_What is needed_
Beginning with the line containing "Task: Click the CODE VEIN cover artwork" and going on through the line containing "The height and", the lines below are to be returned exactly, pictures excluded and nothing added.

_Information_
::::

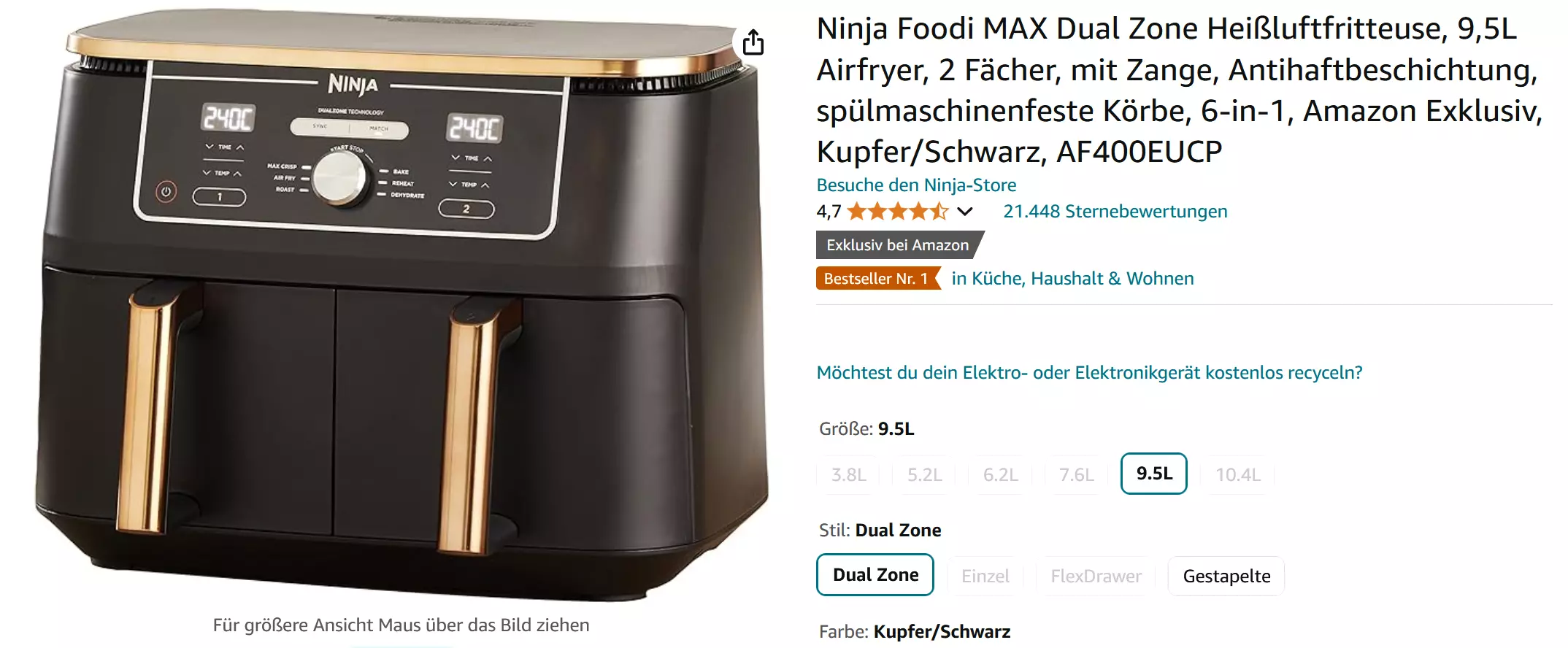Open Küche, Haushalt & Wohnen category
Viewport: 1568px width, 648px height.
[1072, 279]
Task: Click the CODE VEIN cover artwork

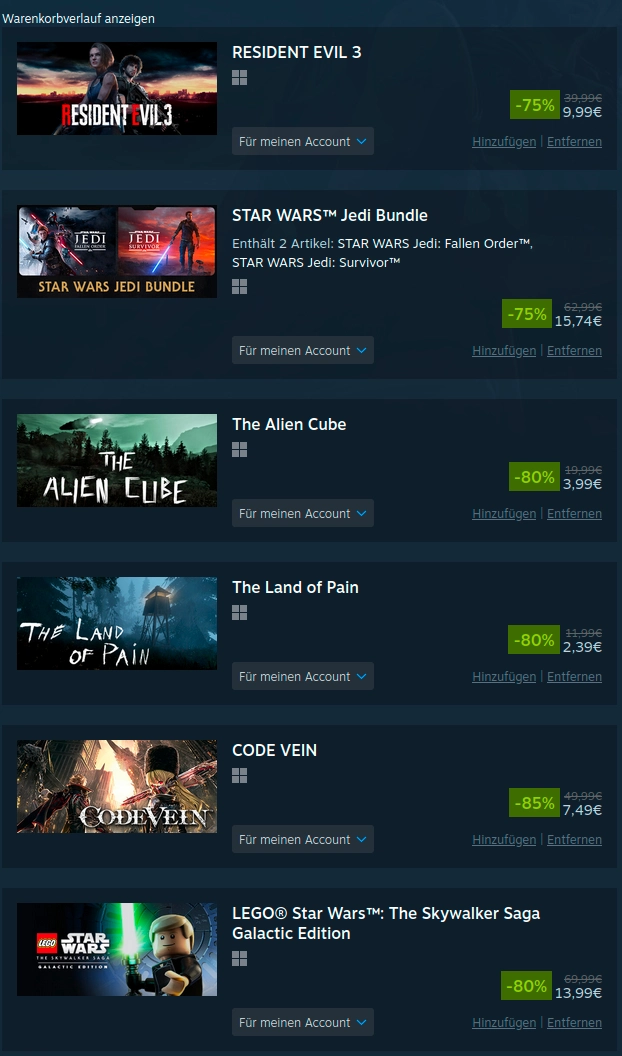Action: click(x=117, y=786)
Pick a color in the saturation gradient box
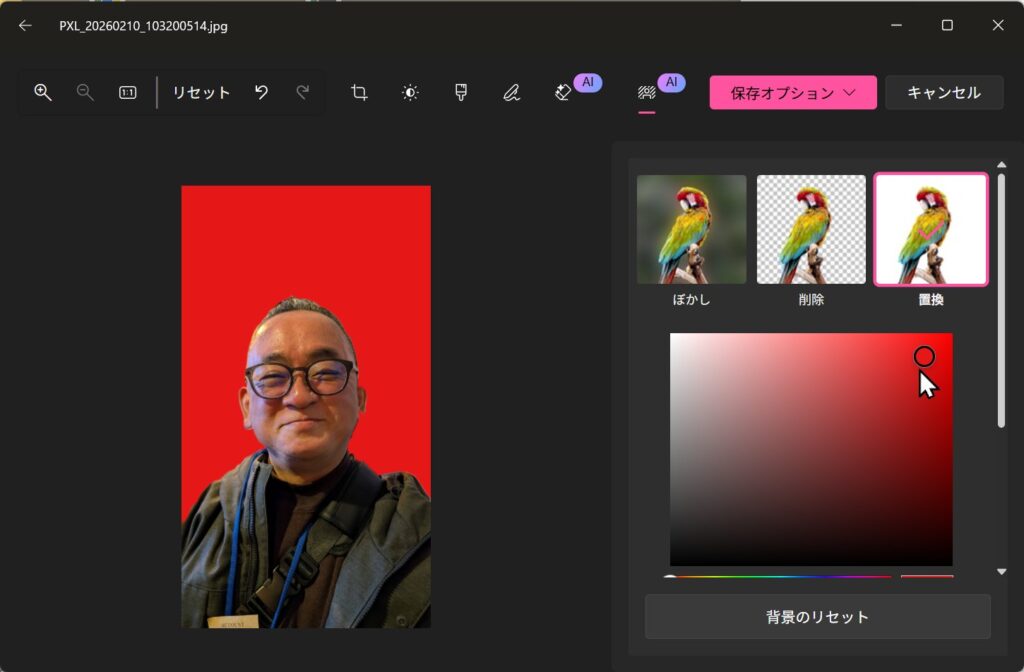This screenshot has width=1024, height=672. point(810,450)
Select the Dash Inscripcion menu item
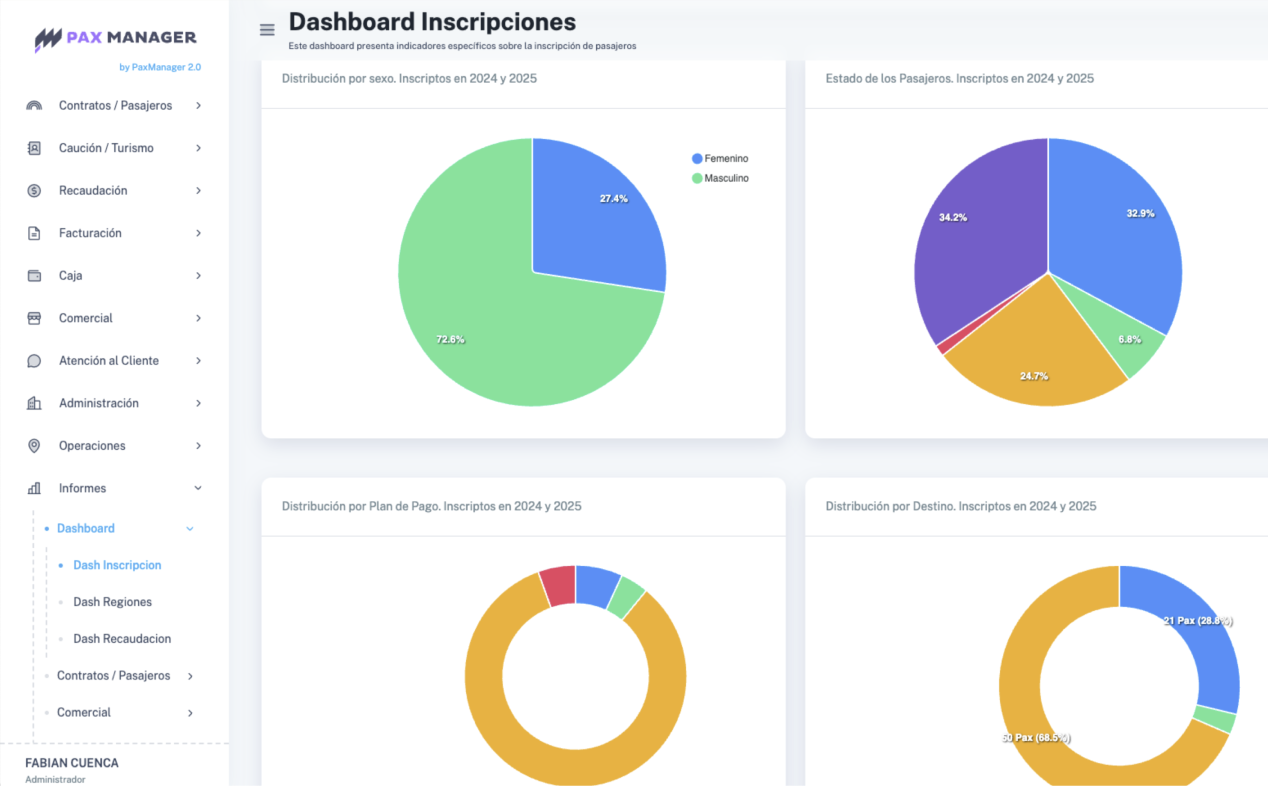This screenshot has width=1268, height=786. click(x=117, y=565)
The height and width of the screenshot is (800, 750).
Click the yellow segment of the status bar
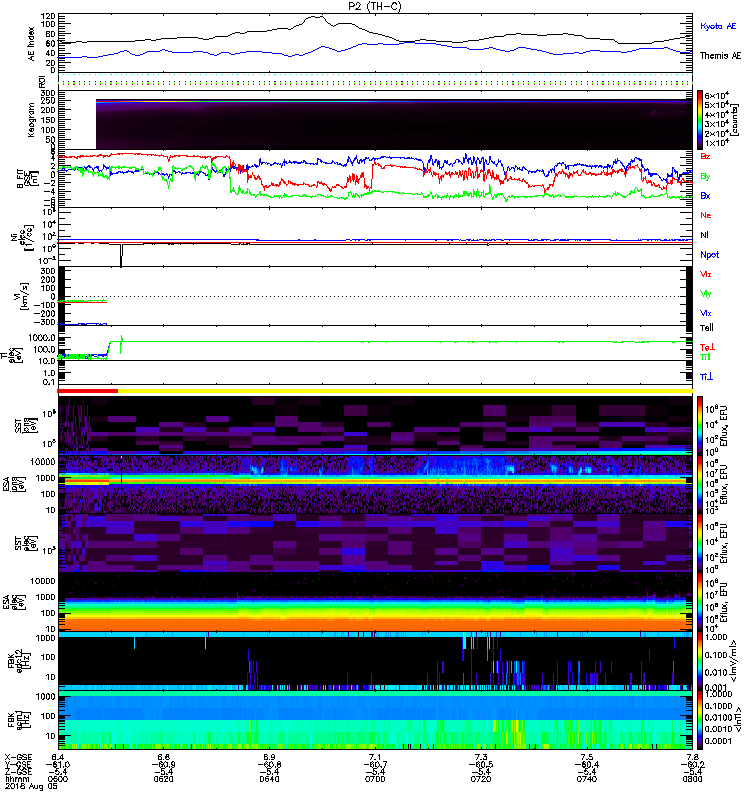[400, 391]
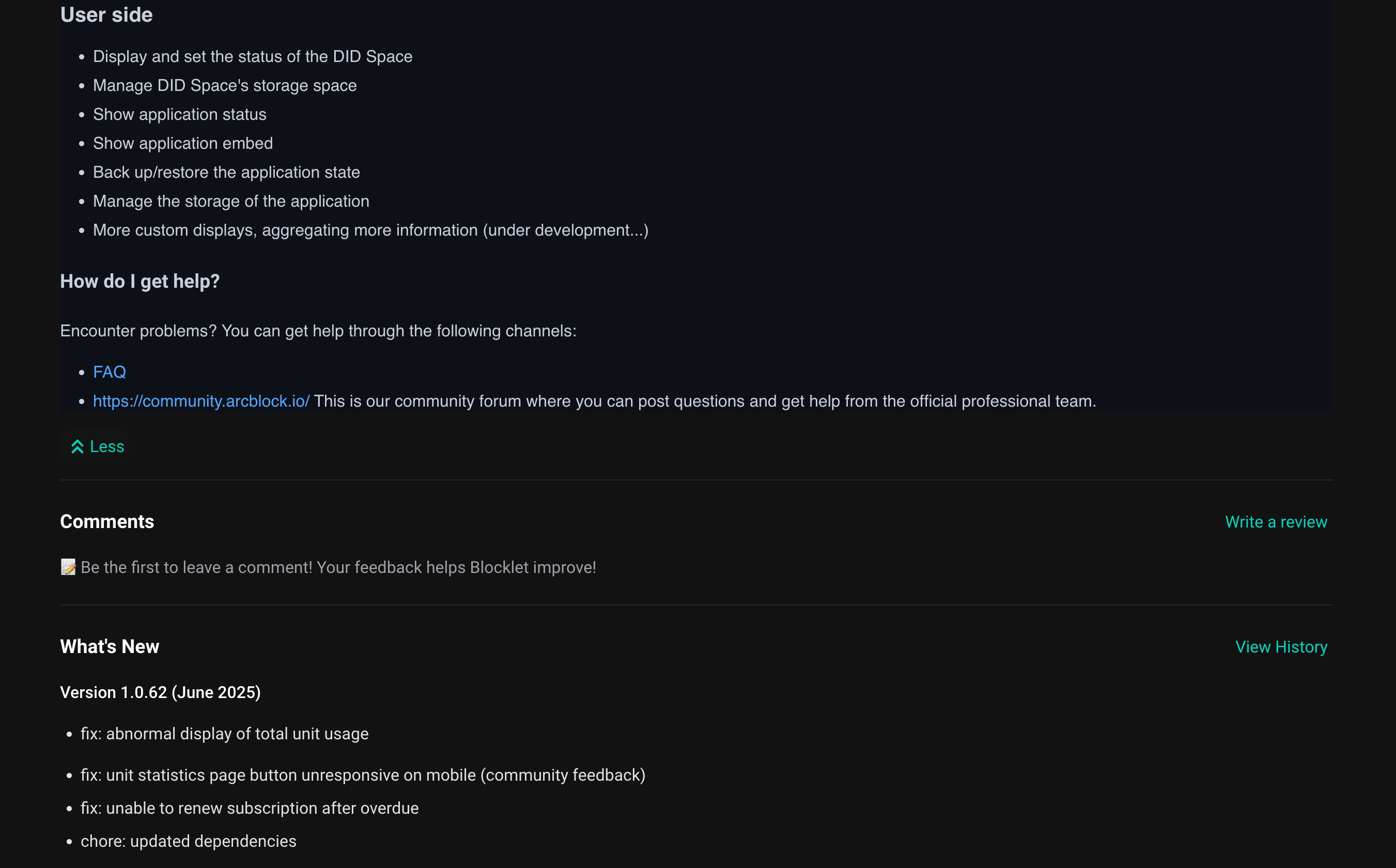Click the 'Show application embed' item

tap(182, 143)
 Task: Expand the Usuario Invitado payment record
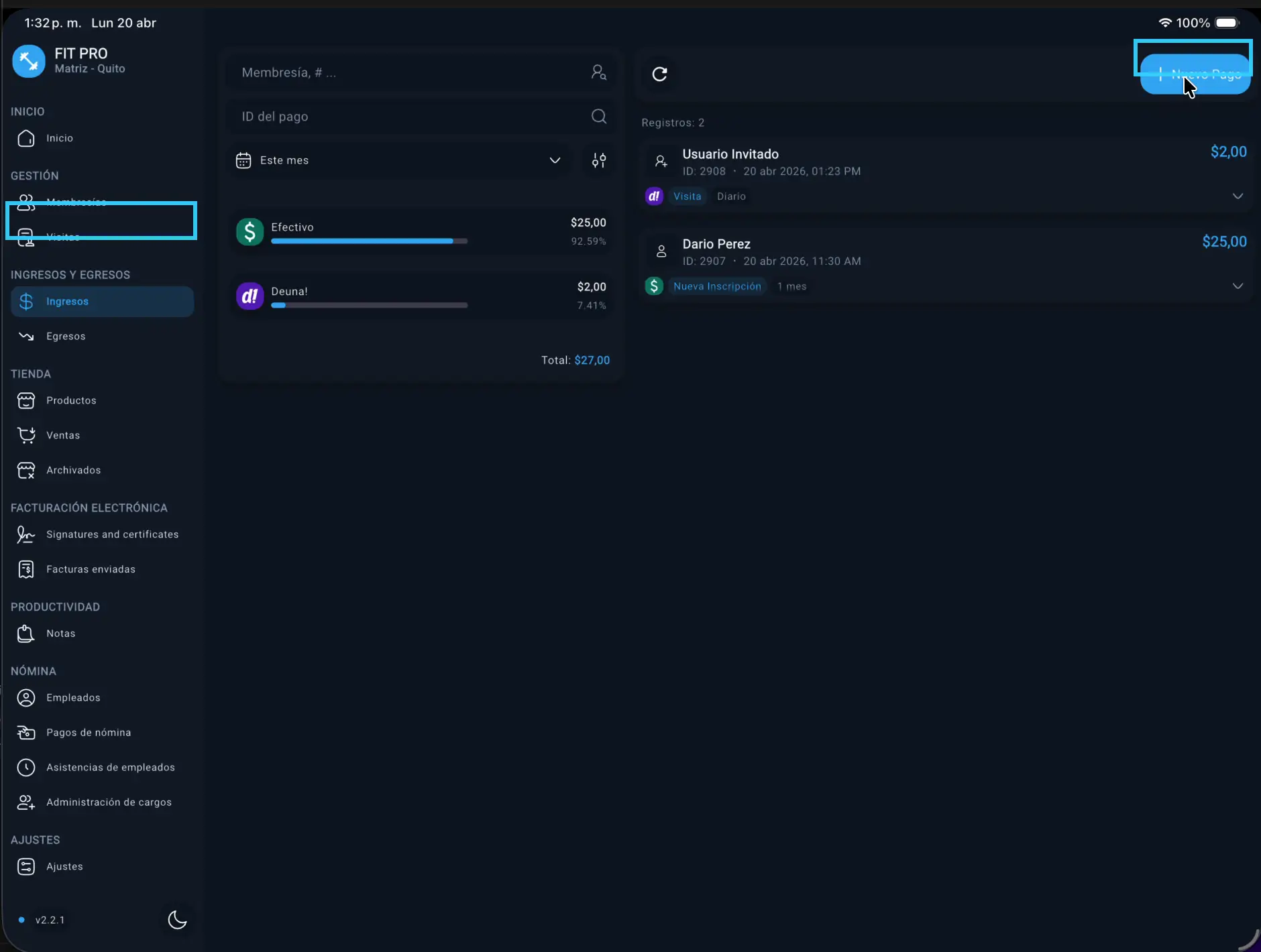tap(1238, 196)
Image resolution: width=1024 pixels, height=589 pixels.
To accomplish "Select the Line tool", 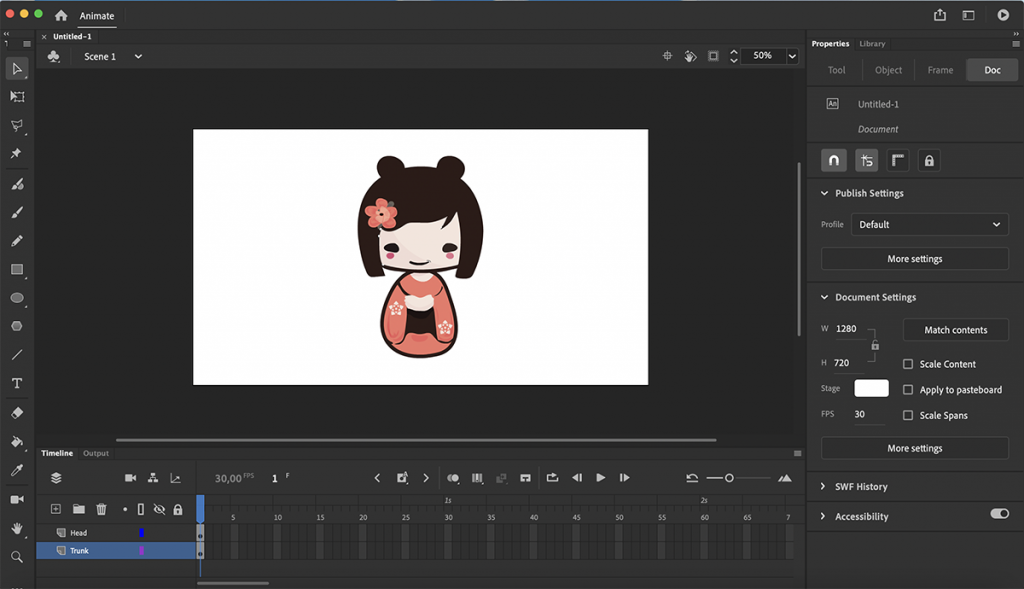I will click(x=17, y=354).
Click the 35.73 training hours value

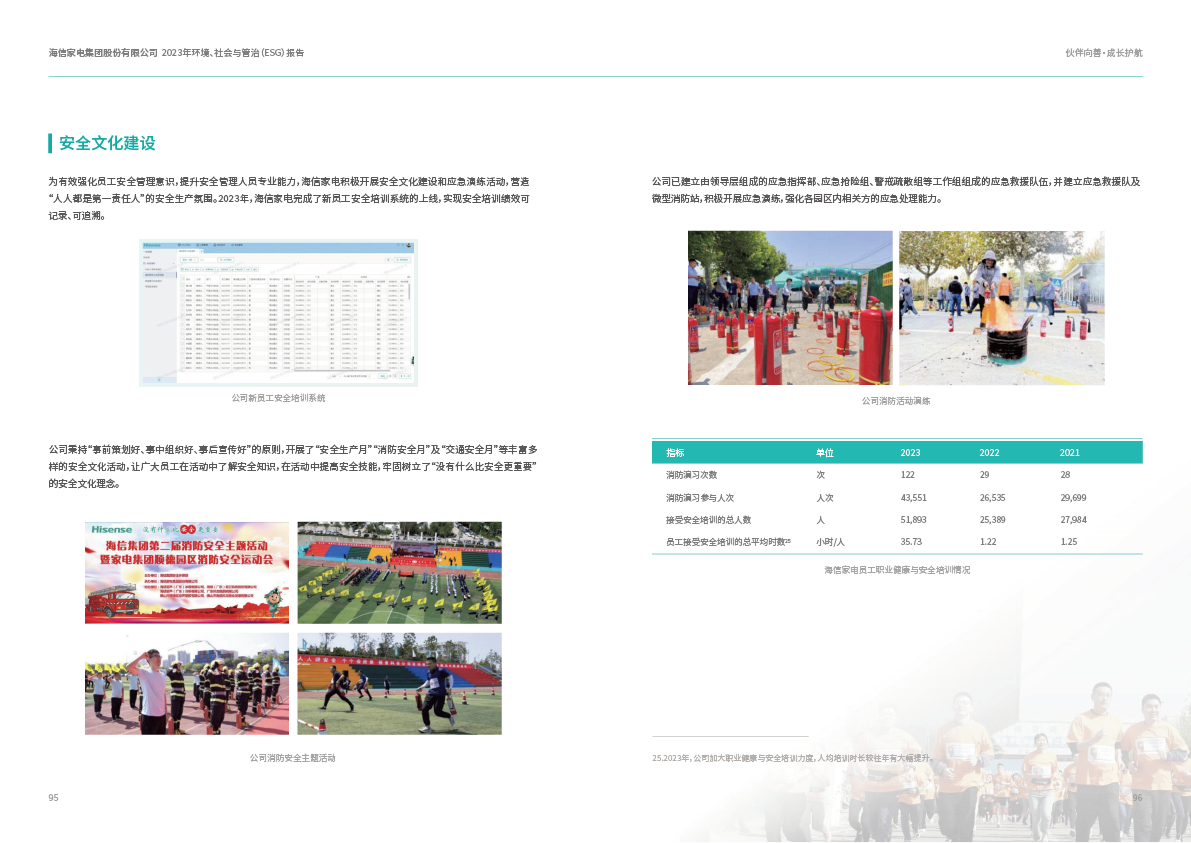coord(910,542)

::::

_Task answer_
Task: Click the CODE VEIN cover artwork

Action: click(x=117, y=786)
Pick a color in the saturation gradient box
This screenshot has width=1024, height=672. point(810,450)
Select the Dash Inscripcion menu item
This screenshot has width=1268, height=786. click(x=117, y=565)
The height and width of the screenshot is (800, 750).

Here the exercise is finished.